We went on to the Sainte Chapelle, built during the reign of (Saint) Louis IX in only a few years. Louis had come back from Crusade with a grand relic -- the supposed Crown of Thorns, which he'd purchased. He decided it needed a very special housing , so the Sainte Chapelle was built as a giant reliquary. The lower portion of the church is beautiful, but when you ascend, you are overpowered by the light of almost seamless stained glass windows.
I'll skip over a lot of what we did to head out from Paris. One of the next cathedrals we visited was Laon, in a beautiful medieval town. Most interesting about the cathedral were the sculpted oxen way up in the towers -- they were added as a tribute to the animals who had carted the stone and building supplies as each town in the north of France tried to compete to have the best and highest church.
On to Amiens, where I first stood atop a cathedral. The story of Icarus and Daedalus became associated with the cathedral. The master of the cathedral had built strong buttresses, but as styles changed, the son of the next master builder tried to fly too close to the sun by building ever thinner buttresses, leading the vault to buckle. Steel inserts had to be inserted to hold the cathedral together. Another spectacular aspect of Amiens, like Chartres, is the labyrinth, which symbolizes the journey through life. When I was on the roof with the group, I learned, alas that most gargoyles are modern inventions by 19th-C. architects who tried to improve on the original Gothic while also restoring the churches. But there was an original 13th C. gargoyle in a pit in the roof. We took turns jumping down to see it, only to be dragged back up by the strongest men in the group. I also learned that just like the Parthenon and other buildings in ancient Greece, cathedrals were originally painted all over inside -- it is only centuries of use, smoke, and environmental and human damage that has erased most of the traces.
I'll only mention one other cathedral before returning to ND in Paris, though as you can tell I could go on forever. Beauvais' bishop wanted his to be the greatest of all in height, the tower being 154 feet in height. It was simply too high. Part of the vault collapsed in 1284; then in a more spectacular fashion the tower collapsed in 1573 during the French Religious Wars. They had pushed beyond the limits of the sky and the sky won. The now squat looking cathedral whose aisles still seem enormously high is held together inside and out by huge girders and beams.

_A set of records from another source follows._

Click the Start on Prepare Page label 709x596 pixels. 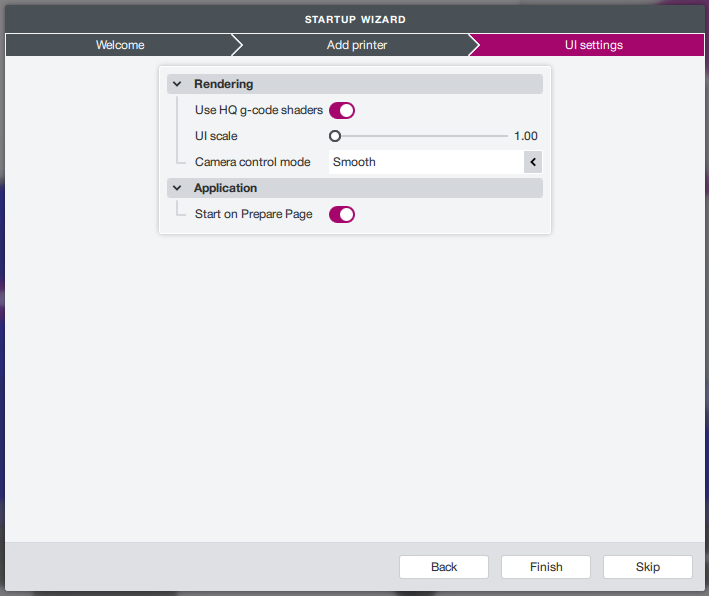click(x=254, y=214)
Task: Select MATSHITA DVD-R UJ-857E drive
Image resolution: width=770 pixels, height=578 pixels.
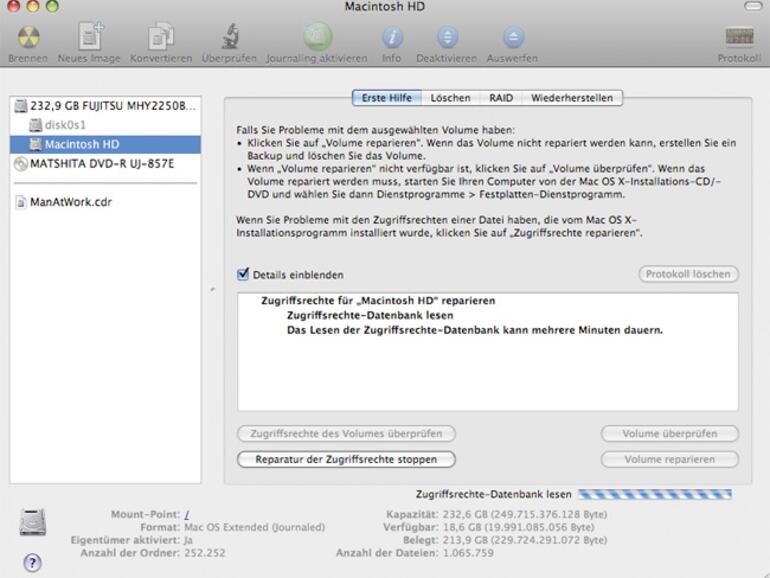Action: click(x=100, y=164)
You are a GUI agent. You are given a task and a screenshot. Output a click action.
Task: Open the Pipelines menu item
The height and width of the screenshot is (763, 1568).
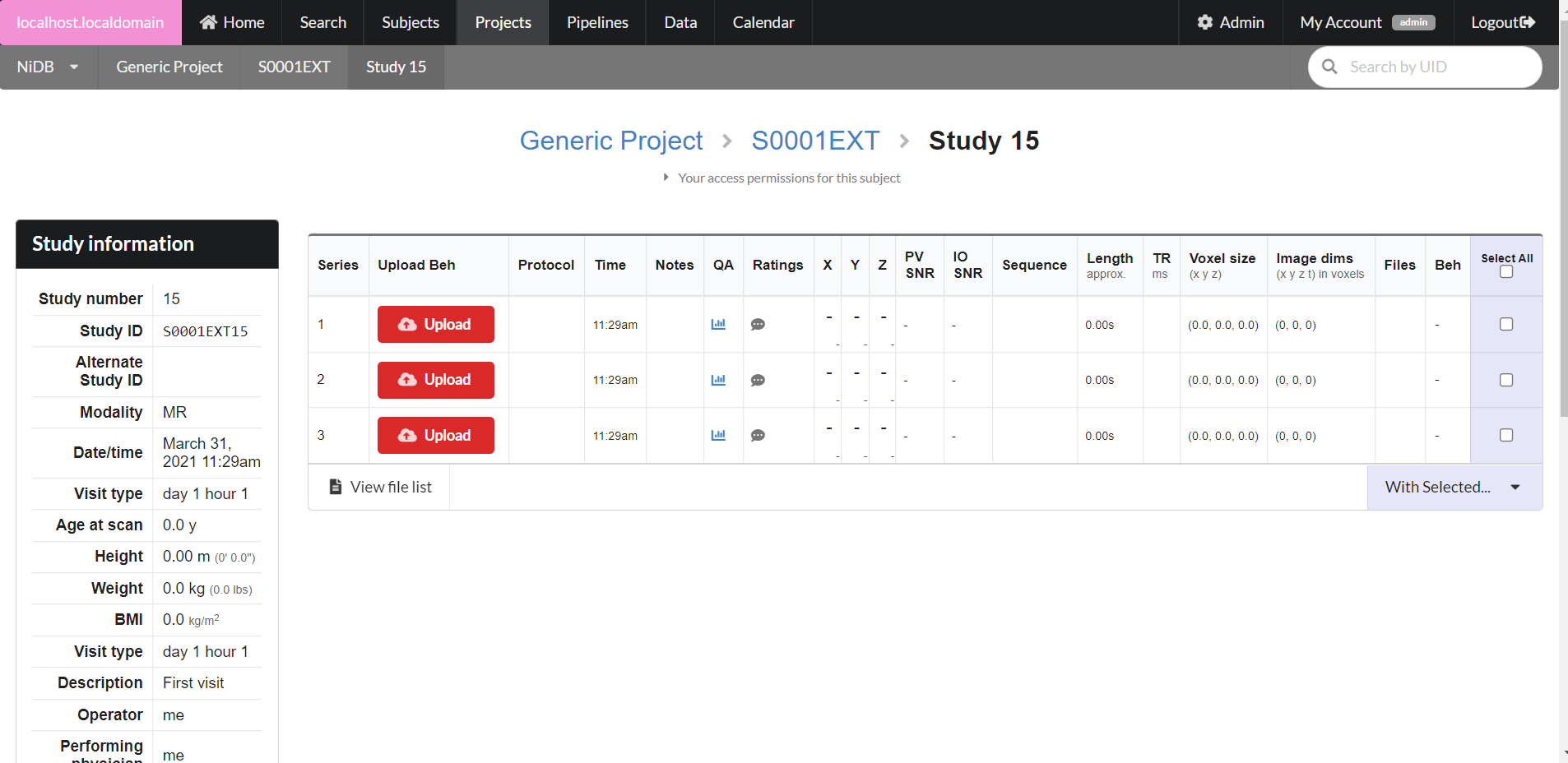point(597,22)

Back in Paris, the director of the program got permission from the Monuments historiques for a couple of us to go on top of Notre Dame with our NEH leader to measure between flying buttresses, in the hope of proving when they were actually constructed. There's nothing quite like seeing Paris from the roof of ND!
Since I had been working on medieval sermons since finishing my dissertation, my final project was to give a sermon to the group. It was all fun by then (as if it hadn't been), so I decided since I couldn't pull off a Franciscan habit I'd wear a little black dress and heels. But I used a real sermon that I had translated. After I was handed a glass of champagne for courage, I began, individually (and loudly) castigating the behaviors of each and every member of the group. I had previously told them that medieval people were far from passive at sermons. They took me too seriously and started throwing things at me and trying to shout me down. Twenty minutes in I lost my voice. And let's just say that wasn't the last glass of champagne of the night!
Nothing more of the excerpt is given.